::: DATASET EXCERPTS
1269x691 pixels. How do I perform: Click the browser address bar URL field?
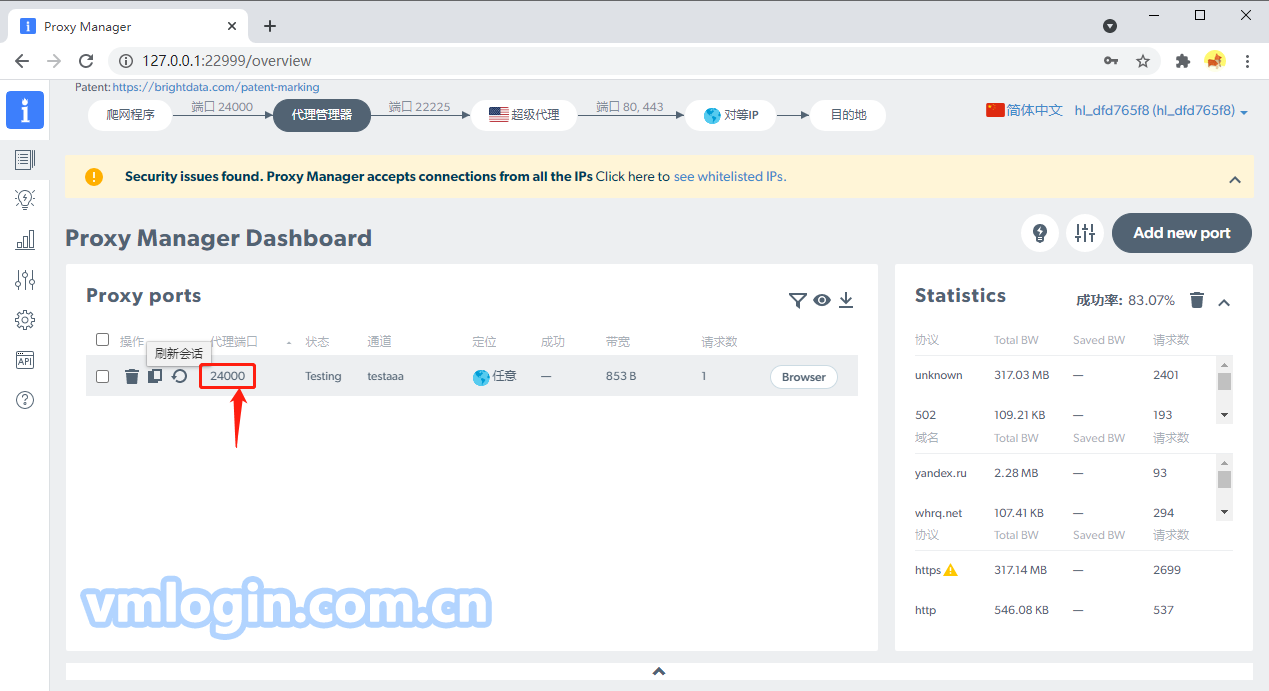(x=600, y=61)
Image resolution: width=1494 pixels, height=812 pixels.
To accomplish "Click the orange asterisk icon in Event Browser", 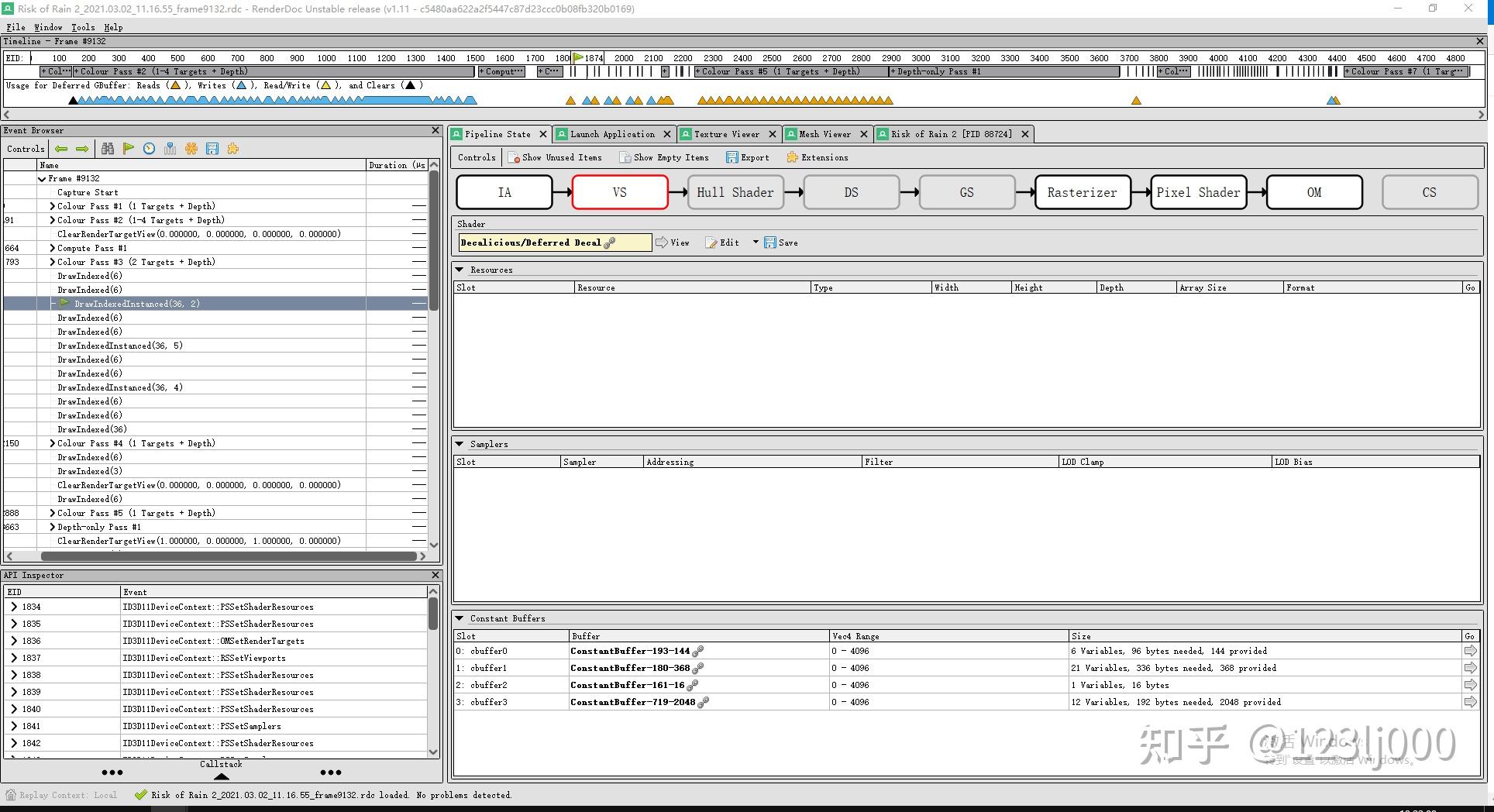I will (191, 149).
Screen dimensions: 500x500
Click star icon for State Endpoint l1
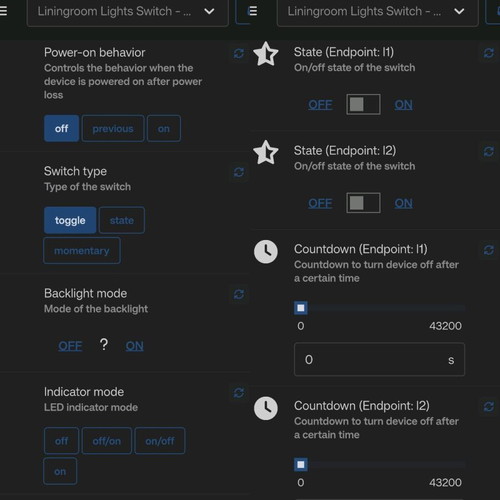click(266, 54)
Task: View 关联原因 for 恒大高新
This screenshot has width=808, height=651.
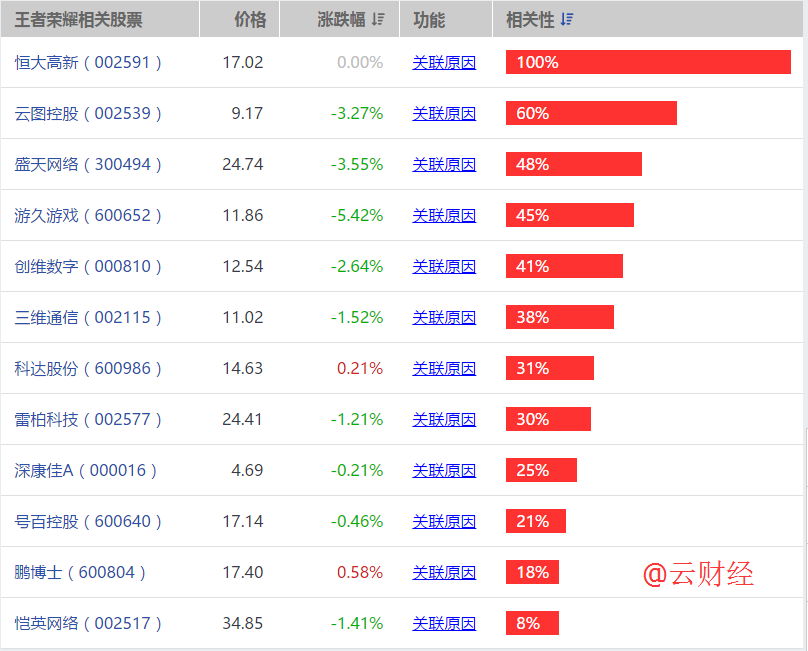Action: (444, 62)
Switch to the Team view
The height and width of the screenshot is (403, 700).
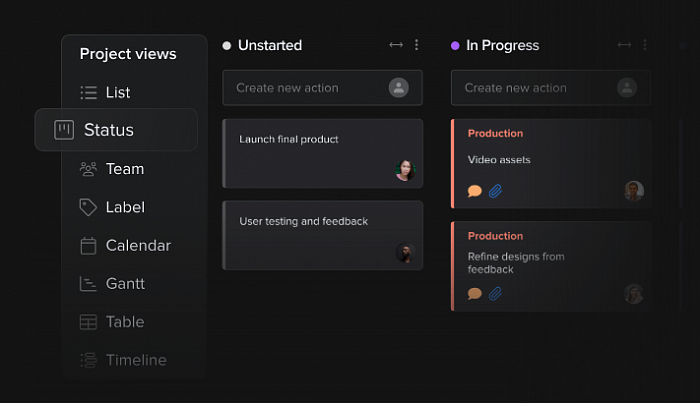[x=112, y=169]
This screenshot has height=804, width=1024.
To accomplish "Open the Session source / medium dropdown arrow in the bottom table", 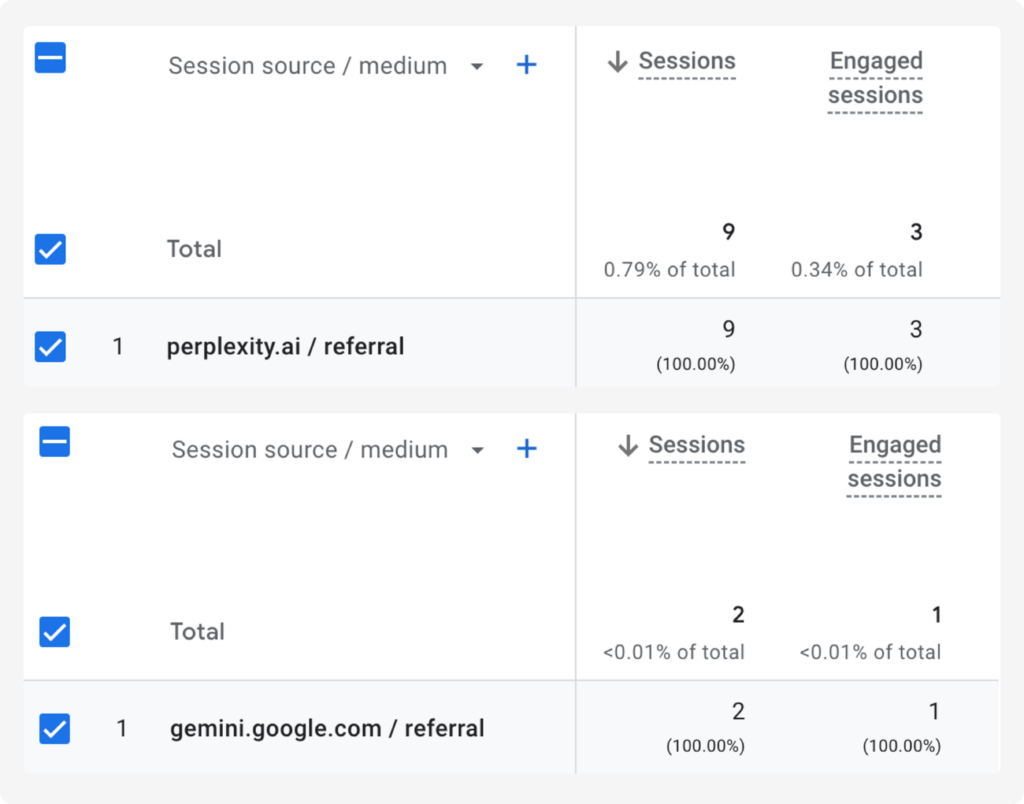I will tap(477, 451).
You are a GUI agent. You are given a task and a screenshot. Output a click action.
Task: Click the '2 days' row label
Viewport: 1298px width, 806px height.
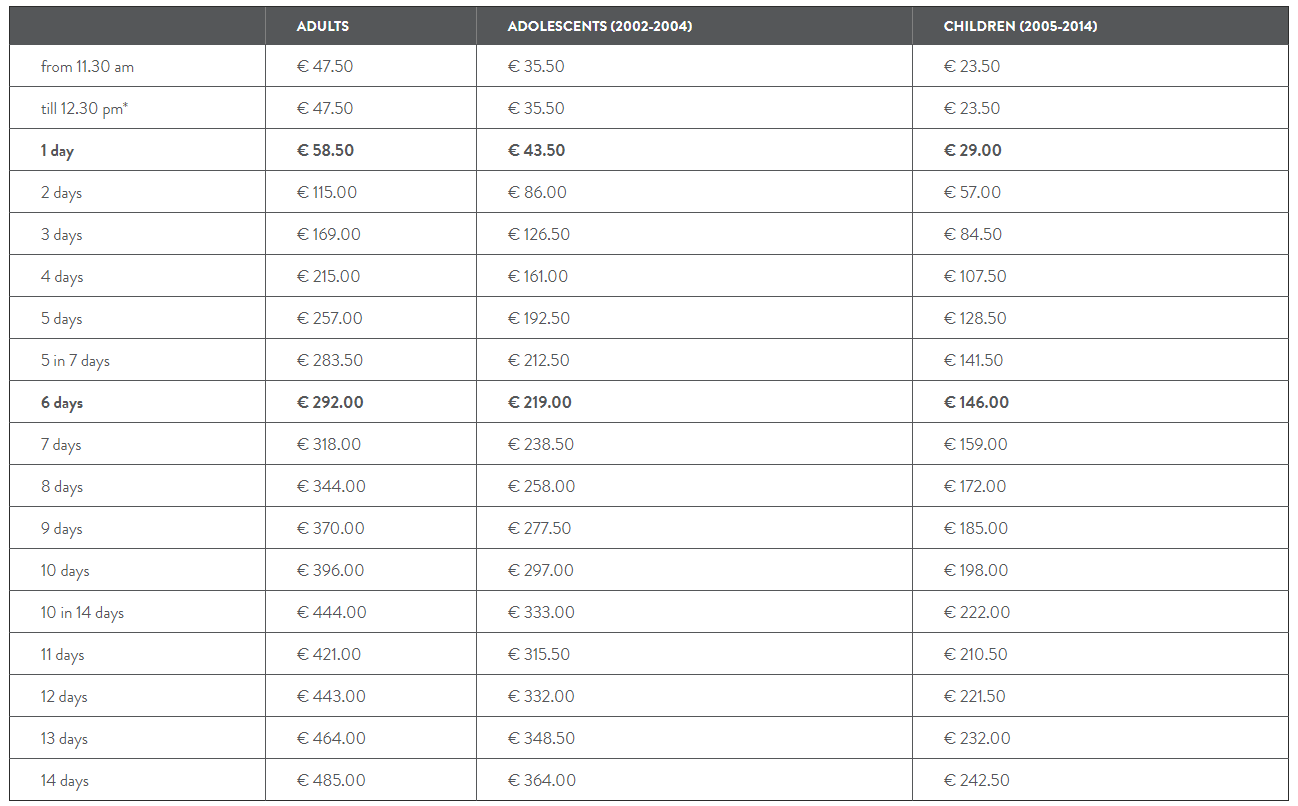click(61, 193)
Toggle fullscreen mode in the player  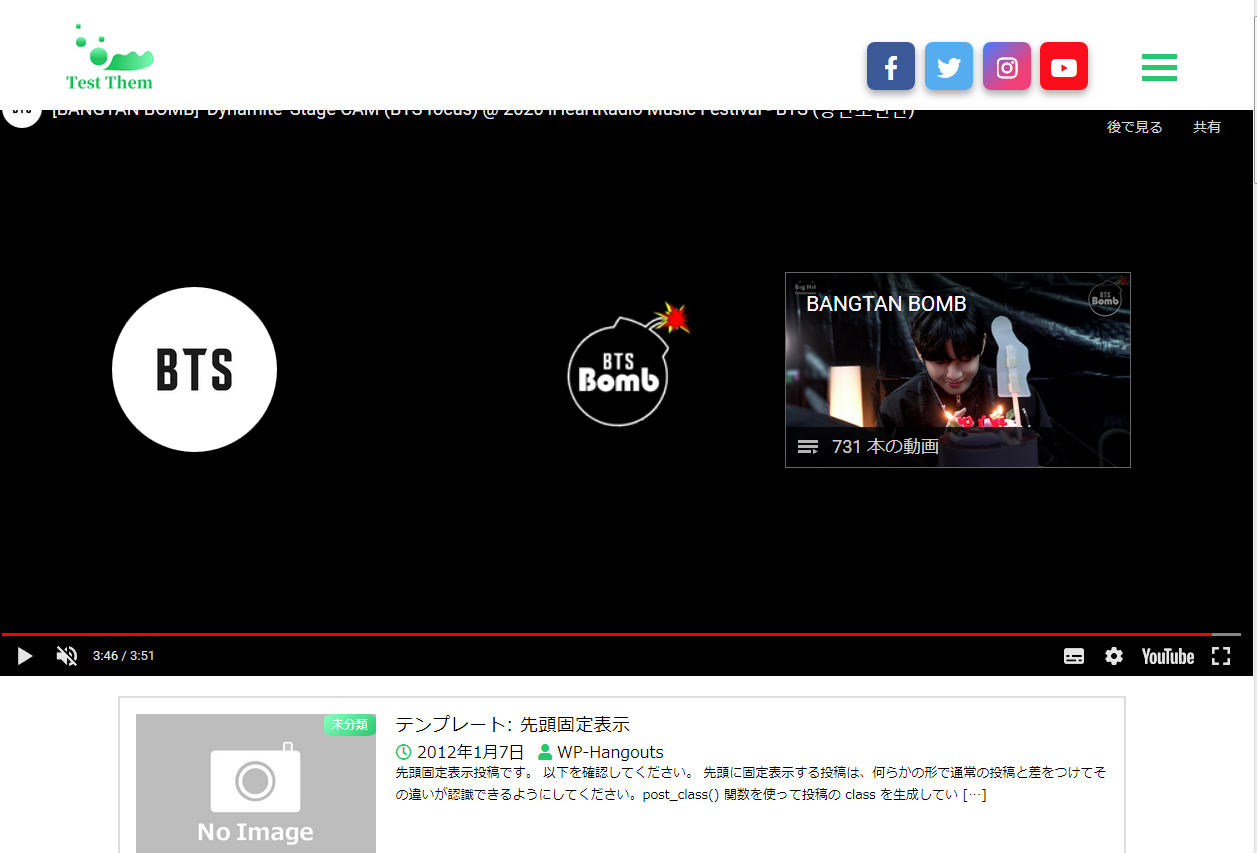pyautogui.click(x=1221, y=656)
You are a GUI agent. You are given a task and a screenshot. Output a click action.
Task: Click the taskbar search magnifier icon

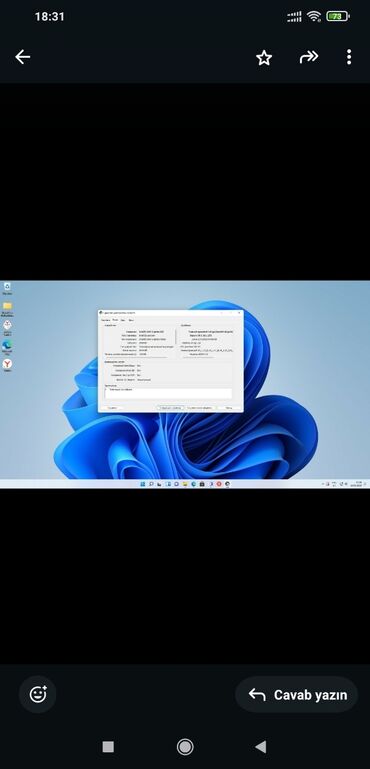151,484
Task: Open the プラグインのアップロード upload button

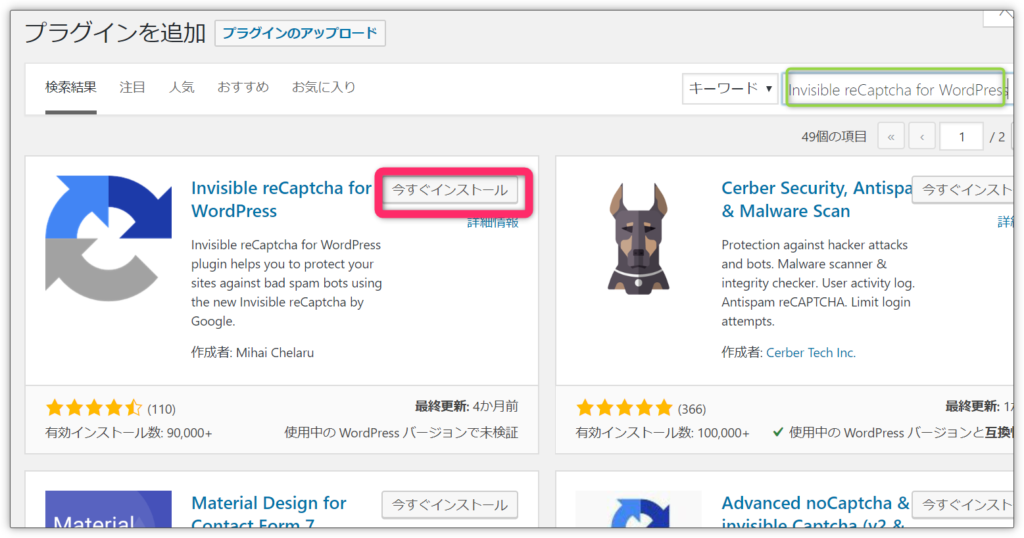Action: (x=300, y=33)
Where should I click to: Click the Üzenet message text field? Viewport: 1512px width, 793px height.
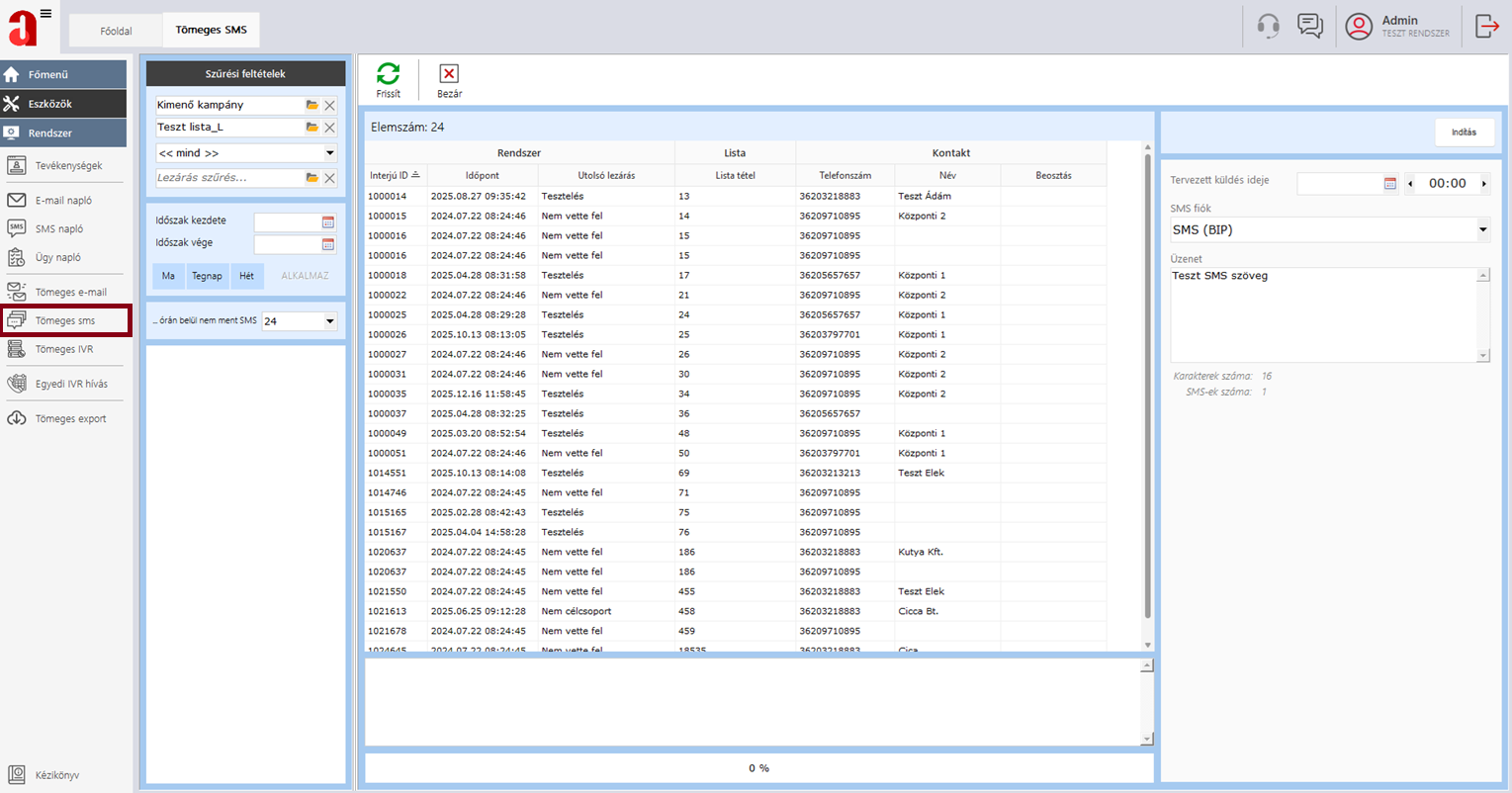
::::::
Transcribe, please, the lines from the one holding "Task: Click the taskbar search magnifier icon" to the final line of the material, both included, exactly and with no extra lines, and skip the pictures.

• [ANSWER BOX]:
Task: Click the taskbar search magnifier icon

151,484
Task: Open the プラグインのアップロード upload button

Action: (x=300, y=33)
Where should I click to: Click the Üzenet message text field? Viewport: 1512px width, 793px height.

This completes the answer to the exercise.